___ Data supplied ___

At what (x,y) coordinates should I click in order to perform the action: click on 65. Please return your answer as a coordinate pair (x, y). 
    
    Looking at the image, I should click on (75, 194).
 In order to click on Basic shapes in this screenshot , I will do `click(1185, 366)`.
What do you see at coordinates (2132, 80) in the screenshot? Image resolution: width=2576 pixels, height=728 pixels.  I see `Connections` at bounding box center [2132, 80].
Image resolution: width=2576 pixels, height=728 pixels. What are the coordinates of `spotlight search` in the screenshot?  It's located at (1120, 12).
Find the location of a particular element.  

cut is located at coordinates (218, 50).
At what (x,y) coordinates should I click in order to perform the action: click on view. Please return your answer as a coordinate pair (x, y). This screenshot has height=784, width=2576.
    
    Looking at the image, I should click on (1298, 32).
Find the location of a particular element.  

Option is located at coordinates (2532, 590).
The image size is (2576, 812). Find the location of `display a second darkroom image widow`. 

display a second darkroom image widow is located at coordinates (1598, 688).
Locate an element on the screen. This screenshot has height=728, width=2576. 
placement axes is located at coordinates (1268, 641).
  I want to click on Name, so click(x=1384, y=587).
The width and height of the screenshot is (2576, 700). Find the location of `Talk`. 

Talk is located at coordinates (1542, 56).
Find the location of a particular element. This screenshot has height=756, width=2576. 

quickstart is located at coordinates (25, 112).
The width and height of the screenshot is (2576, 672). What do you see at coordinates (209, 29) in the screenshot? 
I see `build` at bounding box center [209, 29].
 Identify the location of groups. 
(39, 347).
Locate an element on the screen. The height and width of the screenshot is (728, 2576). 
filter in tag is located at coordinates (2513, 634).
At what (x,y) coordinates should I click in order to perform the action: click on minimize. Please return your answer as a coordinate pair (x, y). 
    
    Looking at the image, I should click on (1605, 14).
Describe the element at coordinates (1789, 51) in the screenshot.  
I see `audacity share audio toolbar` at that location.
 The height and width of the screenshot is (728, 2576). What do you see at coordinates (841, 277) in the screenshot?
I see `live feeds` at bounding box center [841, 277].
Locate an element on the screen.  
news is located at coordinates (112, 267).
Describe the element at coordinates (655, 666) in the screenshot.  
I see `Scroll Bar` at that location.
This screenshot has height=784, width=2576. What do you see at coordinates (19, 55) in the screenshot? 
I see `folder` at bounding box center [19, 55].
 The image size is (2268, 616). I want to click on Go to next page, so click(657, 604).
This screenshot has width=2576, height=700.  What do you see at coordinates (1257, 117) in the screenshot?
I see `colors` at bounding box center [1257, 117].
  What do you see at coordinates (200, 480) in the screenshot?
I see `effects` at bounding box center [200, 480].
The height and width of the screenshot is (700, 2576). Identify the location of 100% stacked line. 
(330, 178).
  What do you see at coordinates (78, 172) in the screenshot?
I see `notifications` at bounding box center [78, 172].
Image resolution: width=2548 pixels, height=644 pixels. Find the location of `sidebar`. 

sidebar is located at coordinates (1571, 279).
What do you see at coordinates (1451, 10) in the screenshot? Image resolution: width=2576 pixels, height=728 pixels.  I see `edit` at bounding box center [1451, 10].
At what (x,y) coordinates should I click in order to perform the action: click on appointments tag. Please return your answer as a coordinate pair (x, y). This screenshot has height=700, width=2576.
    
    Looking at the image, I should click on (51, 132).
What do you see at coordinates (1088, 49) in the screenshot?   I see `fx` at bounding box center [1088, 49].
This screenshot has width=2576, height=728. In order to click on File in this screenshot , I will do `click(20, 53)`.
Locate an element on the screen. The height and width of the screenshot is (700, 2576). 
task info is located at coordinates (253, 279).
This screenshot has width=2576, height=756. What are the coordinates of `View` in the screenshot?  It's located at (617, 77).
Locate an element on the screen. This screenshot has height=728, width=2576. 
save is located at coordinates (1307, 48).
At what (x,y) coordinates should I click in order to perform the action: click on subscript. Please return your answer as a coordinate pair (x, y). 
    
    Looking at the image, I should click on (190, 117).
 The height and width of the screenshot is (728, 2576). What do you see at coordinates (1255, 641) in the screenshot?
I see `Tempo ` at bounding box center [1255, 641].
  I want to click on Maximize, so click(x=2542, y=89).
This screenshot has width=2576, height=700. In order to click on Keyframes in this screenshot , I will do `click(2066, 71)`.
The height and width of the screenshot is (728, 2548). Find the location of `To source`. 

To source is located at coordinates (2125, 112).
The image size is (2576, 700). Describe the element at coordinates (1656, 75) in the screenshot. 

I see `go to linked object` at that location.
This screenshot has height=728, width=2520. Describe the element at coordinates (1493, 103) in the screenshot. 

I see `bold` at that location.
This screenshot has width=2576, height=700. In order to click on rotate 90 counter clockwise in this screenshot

___

**Set exercise:** Return, word for word, the stretch of lines from the one containing "What do you see at coordinates (200, 480)" through the one containing "task info is".

**Task output:**
  What do you see at coordinates (200, 480) in the screenshot?
I see `effects` at bounding box center [200, 480].
The height and width of the screenshot is (700, 2576). Identify the location of 100% stacked line. 
(330, 178).
  What do you see at coordinates (78, 172) in the screenshot?
I see `notifications` at bounding box center [78, 172].
Image resolution: width=2548 pixels, height=644 pixels. Find the location of `sidebar`. 

sidebar is located at coordinates (1571, 279).
What do you see at coordinates (1451, 10) in the screenshot? Image resolution: width=2576 pixels, height=728 pixels.  I see `edit` at bounding box center [1451, 10].
At what (x,y) coordinates should I click in order to perform the action: click on appointments tag. Please return your answer as a coordinate pair (x, y). This screenshot has height=700, width=2576.
    
    Looking at the image, I should click on (51, 132).
What do you see at coordinates (1088, 49) in the screenshot?   I see `fx` at bounding box center [1088, 49].
This screenshot has width=2576, height=728. In order to click on File in this screenshot , I will do `click(20, 53)`.
Locate an element on the screen. The height and width of the screenshot is (700, 2576). 
task info is located at coordinates (253, 279).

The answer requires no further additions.